In a recent regulatory update, the Ministry of Corporate Affairs (MCA) has introduced a significant change by making it mandatory for private limited companies to issue shares in dematerialised (demat) form. The primary objective of this amendment is to promote transparency and improve the corporate governance system, preventing malpractices arising due to physical securities, at the same time.

Additionally, the MCA has also introduced specific compliance requirements for public limited entities. 
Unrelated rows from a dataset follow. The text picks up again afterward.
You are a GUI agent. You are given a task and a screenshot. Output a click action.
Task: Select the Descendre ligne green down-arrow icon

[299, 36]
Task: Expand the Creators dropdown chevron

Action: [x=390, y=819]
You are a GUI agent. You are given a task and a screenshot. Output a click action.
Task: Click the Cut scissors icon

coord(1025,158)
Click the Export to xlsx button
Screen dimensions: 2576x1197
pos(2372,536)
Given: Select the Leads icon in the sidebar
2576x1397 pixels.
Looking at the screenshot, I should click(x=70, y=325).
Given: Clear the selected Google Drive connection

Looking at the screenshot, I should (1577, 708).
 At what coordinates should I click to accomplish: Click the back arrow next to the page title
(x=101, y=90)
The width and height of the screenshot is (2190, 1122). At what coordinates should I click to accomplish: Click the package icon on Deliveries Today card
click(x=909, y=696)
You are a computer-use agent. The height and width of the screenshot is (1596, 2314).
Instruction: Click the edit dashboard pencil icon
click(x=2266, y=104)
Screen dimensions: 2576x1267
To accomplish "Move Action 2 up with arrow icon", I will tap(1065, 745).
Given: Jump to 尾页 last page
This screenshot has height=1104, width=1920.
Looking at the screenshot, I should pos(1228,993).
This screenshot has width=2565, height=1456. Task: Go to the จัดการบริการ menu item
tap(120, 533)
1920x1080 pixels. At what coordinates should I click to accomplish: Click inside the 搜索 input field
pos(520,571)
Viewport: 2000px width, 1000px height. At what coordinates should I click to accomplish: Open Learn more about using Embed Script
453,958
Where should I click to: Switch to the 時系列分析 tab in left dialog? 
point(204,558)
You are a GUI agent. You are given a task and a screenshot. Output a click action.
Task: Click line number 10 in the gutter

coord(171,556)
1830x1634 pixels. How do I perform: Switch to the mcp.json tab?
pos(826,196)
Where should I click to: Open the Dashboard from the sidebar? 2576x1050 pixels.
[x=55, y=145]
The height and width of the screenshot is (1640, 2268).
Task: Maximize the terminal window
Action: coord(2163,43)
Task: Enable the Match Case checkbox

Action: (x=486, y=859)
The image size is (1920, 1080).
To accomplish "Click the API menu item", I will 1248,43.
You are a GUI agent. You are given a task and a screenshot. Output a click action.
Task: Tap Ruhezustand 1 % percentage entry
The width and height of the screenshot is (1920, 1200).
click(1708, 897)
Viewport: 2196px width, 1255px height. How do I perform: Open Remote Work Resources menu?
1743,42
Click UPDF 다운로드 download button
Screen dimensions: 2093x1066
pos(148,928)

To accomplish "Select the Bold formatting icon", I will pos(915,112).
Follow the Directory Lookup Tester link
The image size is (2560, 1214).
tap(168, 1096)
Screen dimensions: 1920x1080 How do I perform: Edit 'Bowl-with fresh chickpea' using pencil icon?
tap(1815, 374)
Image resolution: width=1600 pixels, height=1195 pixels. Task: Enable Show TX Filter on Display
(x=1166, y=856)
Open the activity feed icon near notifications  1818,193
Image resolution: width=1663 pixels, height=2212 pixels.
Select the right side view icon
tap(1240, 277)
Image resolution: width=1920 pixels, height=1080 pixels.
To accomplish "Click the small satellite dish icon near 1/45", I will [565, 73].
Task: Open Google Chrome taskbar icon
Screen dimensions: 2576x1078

Here are the key highlights of these changes:

Private Limited Companies:

  1. Dematerialised Securities for Private Companies: Every private company, except small companies, is required to facilitate dematerialisation of all their existing securities within eighteen (18) months from 31st March 2023 i.e. by 30th September 2024 and issue all new securities in dematerialised form, thereafter. Similarly, holders of securities of the private company are also required to dematerialise their securities by the aforesaid date, before transferring them or subscribing, by way of bonus shares or rights offer or private placement, to any securities of the concerned private company.
  2. Dematerialised Securities for Promoters’ and Directors’ Securities: After 30th September 2024, Private companies must ensure that the entire holding of securities of their promoters, directors, and key managerial personnel are dematerialised as per the Depositories Act and regulations, before making any offer for the issue of securities or buyback, bonus shares, or rights offer.

Public Limited Companies:

  1. Share Warrants Conversion: Public companies that issued share warrants before the commencement of the Companies Act 2013 must now inform the Registrar (RoC) about these warrants within three months using Form PAS-7. The companies must ask warrant holders to surrender their warrants within six months and convert shares into digital form. The company must also publish a notice (Form PAS-8) on their website and in newspapers to inform warrant holders about these steps and deadlines. Within six months of this amendment, the amendment also requires the bearers of the share warrants to surrender such warrants to the company and get the shares dematerialised in their account.
  2. Non-Surrendered Share Warrants: If any bearer of share warrants does not surrender them within the specified period, the company is obligated to convert these share warrants into dematerialised form and transfer them to the Investor Education and Protection Fund.

Overall, the move towards dematerialisation and enhanced compliance for public limited companies represents a proactive effort by the MCA to foster greater accountability and transparency in the corporate sector. Private and public limited companies should take prompt action to ensure they are in full compliance with these amendments to avoid any regulatory issues.